EHSQ leaders in the Middle East and Intelex innovators and partners met in Dubai to share best practices and opportunities for growth and innovation in 2020 and beyond.
Dubai is a melting pot; millions of people from different cultures, coming together to support a glowing city that has risen out of the desert like a phoenix. Everywhere you look, the city/state is expanding, from the world’s tallest building – the towering, twinkling Burj Khalifa, reaching 2,722 ft into the air – to the suburbs that are stretching out around the city to accommodate workers and their families who have come to Dubai to support the city’s main drivers: construction, energy and tourism.

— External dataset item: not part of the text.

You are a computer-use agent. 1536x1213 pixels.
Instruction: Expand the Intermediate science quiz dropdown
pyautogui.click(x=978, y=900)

Neil Berry, SVP and GM of Intelex’s UK office, welcomed over 100 attendees to the 2019 Middle East Customer Forum, telling them, “The future is continuous innovation.”
Berry quoted His Highness Sheikh Mohammed bin Rashid Al Maktoum, the vice president and prime minister of the United Arab Emirates, and ruler of the Emirate of Dubai, who said, “Human beings, their ideas, innovations, dreams and connections, are the capital of the future. Because where great minds go today, great things will happen tomorrow.”
So what better place than this city of innovation to meet with Intelex’s growing number of Middle East customers to share best practices, learn about upcoming innovations and find out how employers can better use the massive amounts of data they collect to improve EHSQ?
Berry noted the Middle East has been an iconic leader in innovation, making special note of FIFA 2022 in Qatar and Dubai Expo 2020, revealing that both projects are Intelex customers. These world-class events require huge investments not only in infrastructure, but also in worker safety and health. The equivalent of building a city in a very short span of time, both projects will require thousands of workers who will accumulate millions of manhours of work and feature the necessity of logistical gymnastics to rival the largest shipping and receiving operations in the world. From the architects designing the projects to the truck drivers delivering goods and construction materials to the workers operating cranes, securing the foundations and guarding the perimeters of the sites, there is not a single part of the operations that are not reliant in some way on the digital innovations that are part of IIoT 4.0.
The first Intelex and Barik IT Middle East Customer Forum, which focused on the possibilities of Industry 4.0 and the need for companies to transition their data collection from silos to synergies, provided:
• A deep dive into Intelex future innovations and roadmap
• Live customer panels with shared insights from EHSQ leaders
• Disruptive trends that are driving the industry
• Strategies for harnessing the value of IIoT- enabled EHSQ
• Share knowledge and best practices with other Intelex customers
In her opening remarks, Roula Vrsic, SVP of Marketing for Intelex, noted that we are at “a new inflection point” in EHSQ. EHSQ 1.0 was notable for incident logs, air emissions and audits. EHSQ 2.0 featured web forms, workflows and task lists, while Industry 3.0 was known for system of record, analytics and BI and mobile apps. EHSQ 4.0, however, reflects how our entire lives have been transformed by the Internet of Things.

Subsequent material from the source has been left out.